Handoff Debt: The Rediscovery Cost When Coding Agents Take Over Interrupted Tasks
Researchers introduce 'handoff debt,' a framework measuring the efficiency cost when coding agents resume interrupted tasks from incomplete states. Testing across 75 tasks and 724 takeover runs, they found that providing context-bearing handoff information (traces, notes, structured documentation) reduces agent event counts by 20-59% and token consumption by 42-63% compared to repository-only takeover, suggesting current agent benchmarks underestimate real-world deployment costs.
The study addresses a critical gap between how coding agents are evaluated in controlled benchmarks and how they operate in real software development workflows. Traditional benchmarks measure whether a single agent can solve a task in one uninterrupted session, but production environments involve task handoffs between agents, developers, and systems. This research quantifies 'handoff debt'—the cognitive and computational overhead required when an agent must understand and rebuild context from a predecessor's incomplete work.

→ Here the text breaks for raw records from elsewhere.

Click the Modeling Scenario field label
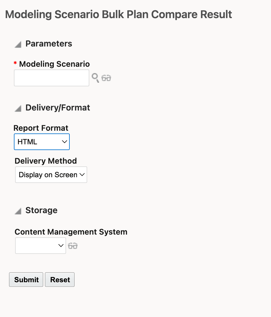Viewport: 271px width, 317px height. 54,64
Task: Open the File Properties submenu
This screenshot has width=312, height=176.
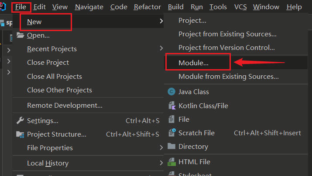Action: [50, 148]
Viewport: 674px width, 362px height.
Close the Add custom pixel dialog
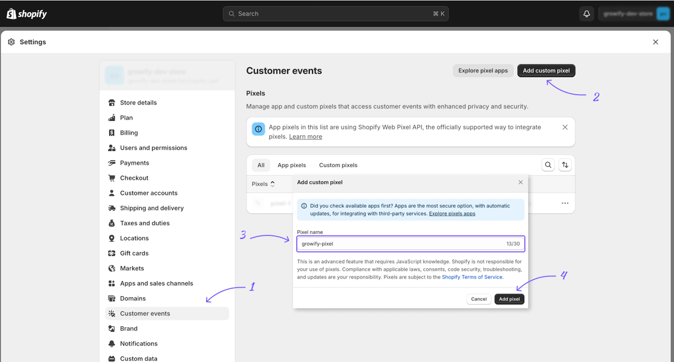coord(520,182)
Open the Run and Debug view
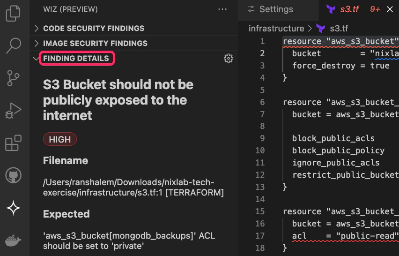Viewport: 399px width, 256px height. pyautogui.click(x=14, y=111)
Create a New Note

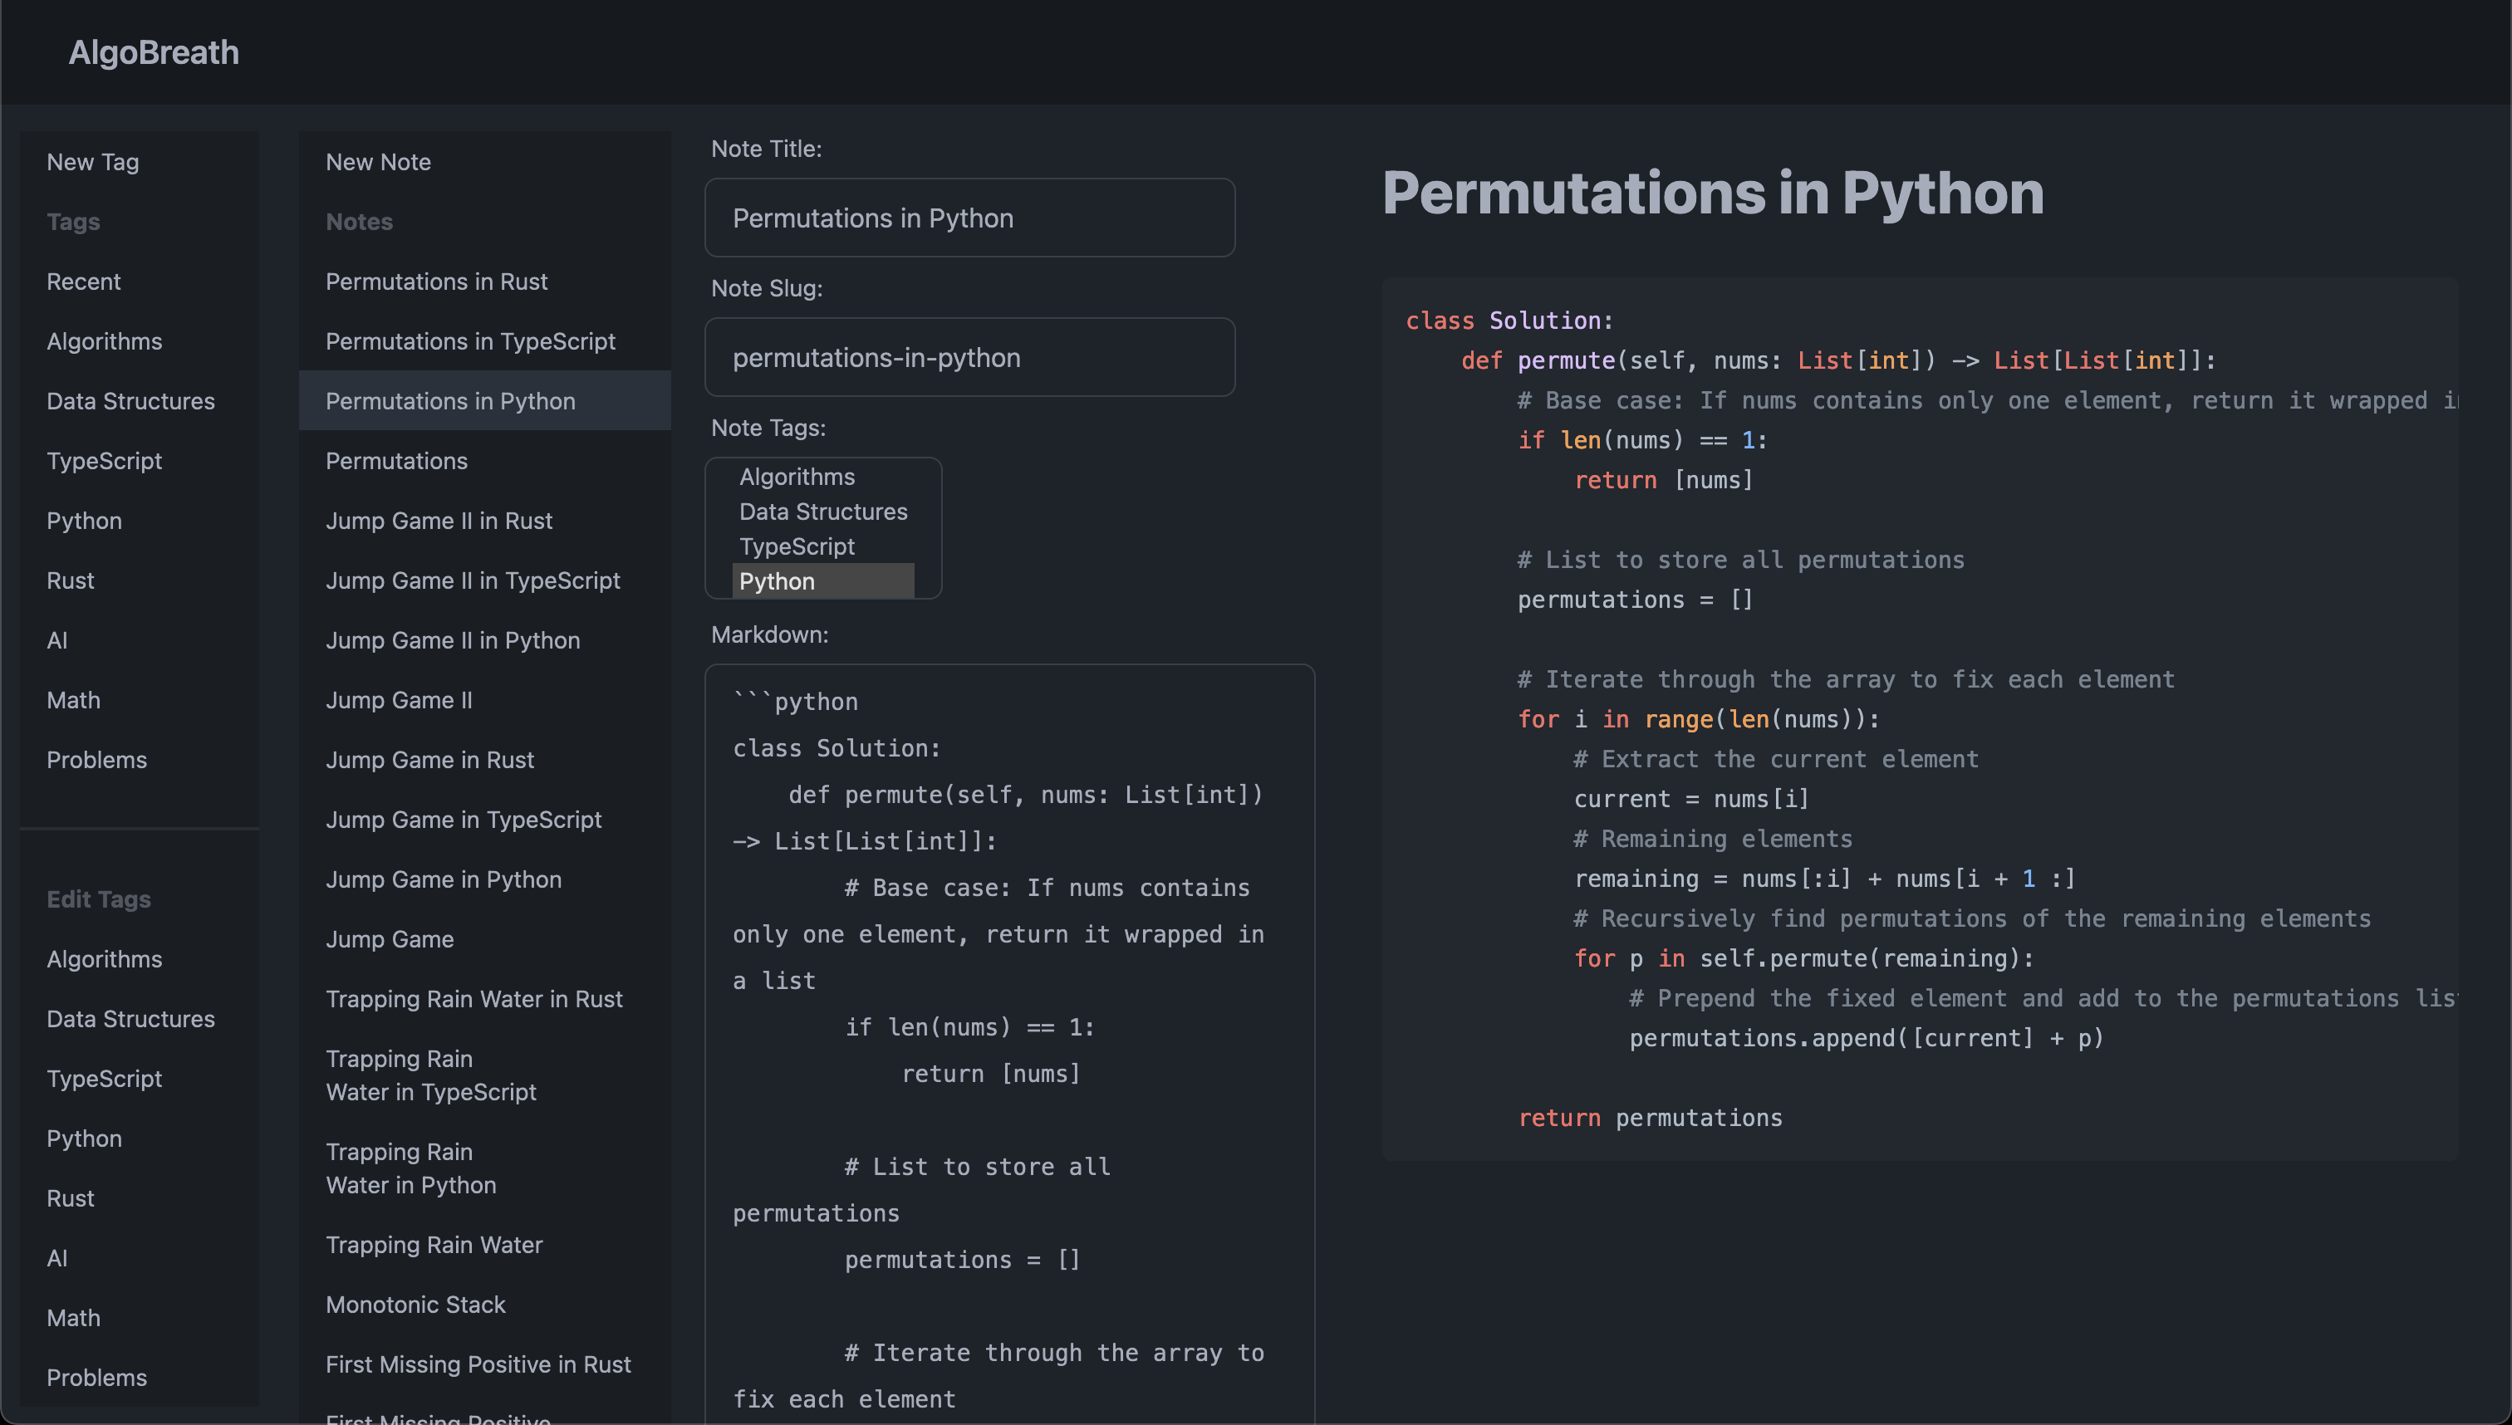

The experimental protocol is rigorous: researchers interrupted agents at deterministic points, froze repositories, and measured how successor agents performed under four information conditions. The dramatic efficiency improvements—42-63% reduction in prompt tokens—suggest that context quality directly impacts agent performance. However, the modest and model-dependent effects on solve rates indicate that efficiency gains don't necessarily translate to higher success rates; agents may simply work more intelligently rather than solve previously unsolvable tasks.
This research carries significant implications for evaluating AI coding systems. Current benchmarks optimizing for solve-rate miss a crucial dimension: operational cost. In production environments where token consumption drives infrastructure expenses and latency matters, these efficiency differences compound substantially. The findings also highlight why engineering practices matter—structured documentation and clear handoff protocols directly reduce computational waste. For teams deploying coding agents at scale, this suggests that systematic knowledge management around task context becomes as important as agent capability itself.
- →Structured handoff information reduces median agent work by 20-59%, revealing hidden costs in standard benchmarking methodologies.
- →Prompt token consumption drops 42-63% when agents receive context beyond raw repository state, directly impacting operational costs.
- →Task handoffs represent a real-world dimension absent from current coding-agent benchmarks, skewing performance assessments.
- →Solve-rate improvements from better handoffs are modest and model-dependent, suggesting efficiency gains matter more than success rates.
- →Production deployment of coding agents should prioritize systematic context management and structured documentation for cost-effective operations.